The Washington Wizards have acquired veteran point guard Andre Miller from the Denver Nuggets in a three-team trade with the Philadelphia 76ers.
In order to make the deal happen, the Wizards had to send former number six overall pick, Jan Vesely, to the Nuggets and point guard Eric Maynor to the 76ers. They also threw in a 2015 second round pick to Philadelphia to make the deal happen.
The instant reaction from this trade is that the Wizards will finally have competent backup point guard to relieve All-Star John Wall without there being a significant drop off. Poor backup point guard play has been an Achilles heel for the Wizards all season. They signed Maynor in the offseason hoping he would be able to run the second unit and just not be totally terrible. Well, it turns out he was totally terrible. He saw action in only 23 games this season, averaging 2.3 points per game while shooting 29.2 percent from the field. Garrett Temple was the next man up and even though he had some nice moments, he just wasn’t the guy to lead the second unit. He struggles to get the Wizards in to any sort of offense and his shooting is a liability (35.9 percent from the field). Temple is a solid and long defender, but defense has not been the Wizards’ problem this season. The offense, especially the second unit, has struggled and he just wasn’t the answer.
So is Andre Miller the answer? I’m not totally sure, although I do think he is an upgrade from both Temple and Maynor. The problem is Miller has been on a month-plus hiatus from basketball after an argument with Nuggets coach Brian Shaw, which led to a suspension. Miller has only seen action in 30 games this season, averaging 5.9 points per game with 3.3 assists in 19 minutes of play. Those numbers certainly do not jump out at you, but Miller has been extremely good the last couple years despite turning 38 in March.
Last year for the Nuggets, he averaged 9.6 points per game, dished out nearly six assists, and shot 47.9 percent from the field in 26.2 minutes a game. Those are very productive numbers for a guard in his 14th season. What was even more impressive about Miller was his postseason performance. Even though they lost in the first round to the Golden State Warriors, Miller turned in some solid performances. In Game 1 he scored 28 points in 27 minutes, going toe-to-toe with Steph Curry and scoring the game-winner with 1.2 seconds to go. In the series, he averaged 14 points per game along with 3.8 assists and 3.3 rebounds in 25.7 minutes a game. Not bad for a 37-year-old.

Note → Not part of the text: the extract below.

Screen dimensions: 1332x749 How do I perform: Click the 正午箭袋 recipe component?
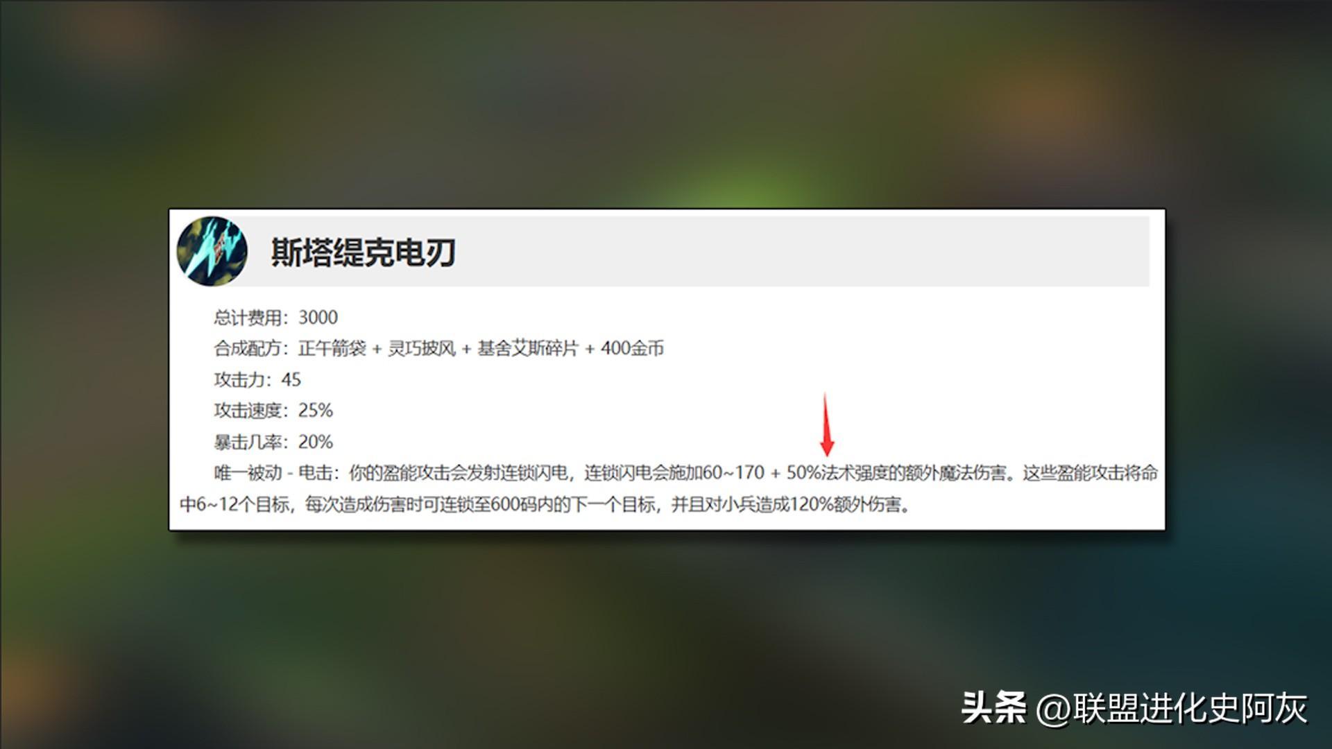[x=332, y=348]
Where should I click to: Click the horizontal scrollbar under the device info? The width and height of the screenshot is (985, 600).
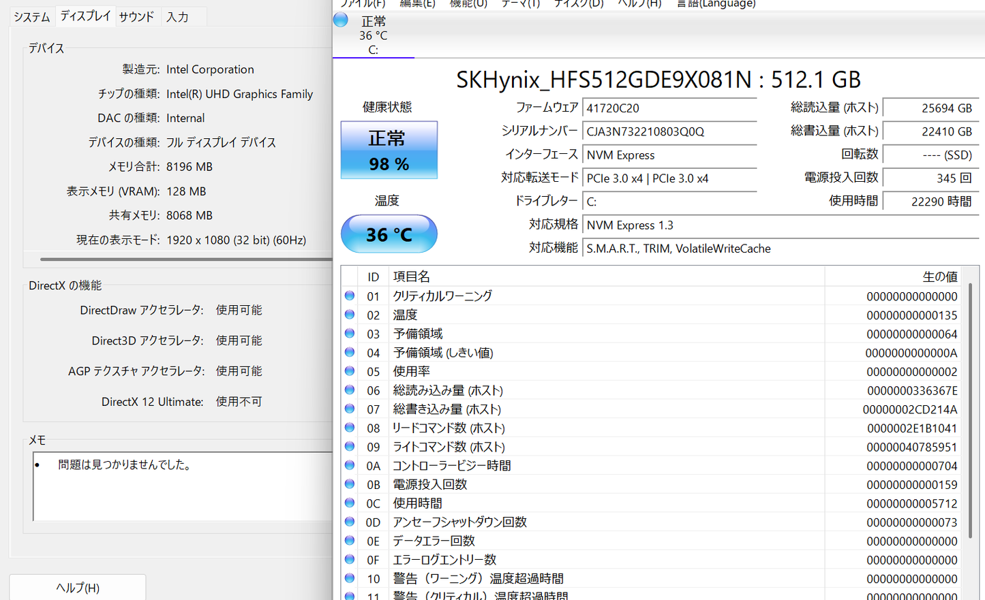(x=186, y=259)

Miller still has game and sounds like he was working hard in Denver while serving his suspension. Many people are concerned about his age, but the guy has only missed one game the last six years, excluding this year. He is a tough player, who uses an old-school game to outsmart and beat opponents. If he has kept his body in good shape this season then I do not anticipate his health being an issue this year.
I thought the Wizards made a good move going after Miller. He is still a productive backup point guard in this league as we saw last year and he brings playoff experience to a locker room that lacks it. Also, the Wizards did not give up too much for Miller. Vesely was a failed project, who couldn’t find the rotation consistently through almost three years and Maynor could not even get on the court in blowouts. It is certainly a move by an organization that wants to be in the playoffs and make noise in the postseason now. Does adding Miller make the Wizards a team who could win a first round series? It is hard to tell just because we haven’t seen Miller enough this season and at some point everyone’s body breaks down.
All in all, I liked the move. Miller is a guy who can take a ton of stress of Wall, who is relied on way too heavily. He is a savvy, crafty point guard who has been finding ways to get it done for years. Hopefully, he can continue doing that in a Wizards uniform.